1902 Encyclopedia > Alexander Pushkin

Alexander Pushkin
Russian poet and writer
(1799-1837)




ALEXANDER PUSHKIN [POUSHKIN] (1799-1837), the most celebrated of Russian poets, was born at Moscow, 7th June 1799. He belonged to an ancient family of boyars, and in a clever poem, many of the sallies of which where too trenchant to pass the censorship, he has sketched some of the more important of his progenitors. A strange ancestor was his maternal great-grandfather, a favourite Negro ennobled by Peter the Great, who bequeathed to him the curly hair of his race and a somewhat darker complexion than falls to the lot of the ordinary Russian.

Alexander Pushkin image

Alexander Pushkin.
Oil on canvas portrait painted by VasilyTropinin in 1827.

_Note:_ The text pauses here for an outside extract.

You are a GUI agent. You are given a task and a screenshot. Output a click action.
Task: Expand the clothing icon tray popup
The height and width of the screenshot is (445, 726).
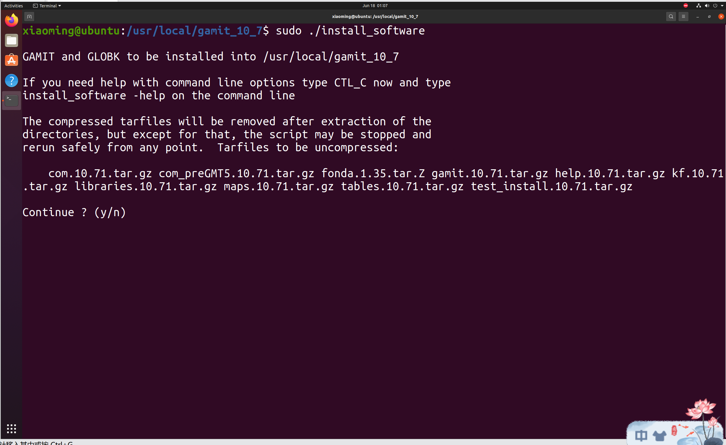click(660, 436)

In 1811 the poet entered the newly-founded lyceum of Tzarskoe Selo, situated near St Petersburg. To his stay in this college Poushkin has alluded in many of his poems. On quitting the lyceum in 1817 he was attached to the ministry of foreign affairs, and in this year he began the composition of his Ruslan and Ly’udmila, a poem which was completed in 1820. The scene is laid at Kieff, in the time of Vladimir, the "bright sun" of the old Russian legends. Meanwhile Poushkin mixed in all the gayest society of the capital, and it seemed as if he would turn out a mere man of fashion instead of a poet. But an event occurred which, however disastrous it might appear to him at first sight, was fraught with the happiest consequences to his muse. A very daring Ode to Liberty written by him had been circulated in manuscript in St Petersburg. This production having been brought to the notice of the governor, the young author only escaped a journey to Siberia by accepting an official position at Kishineff in Bessarabia, in southern Russia. Here he found himself surrounded by a world of new associations. If we follow the chronological order of his poems, we can trace with what enthusiasm he greeted the ever-changing prospects of the sea and the regions of the Danube and the Crimea. In some elegant lines he sang the Fountain of Bakhchisarai, the old palace of the khans near Simpheropol. This fountain and the legend connected with it he afterwards made the subject of a longer poem.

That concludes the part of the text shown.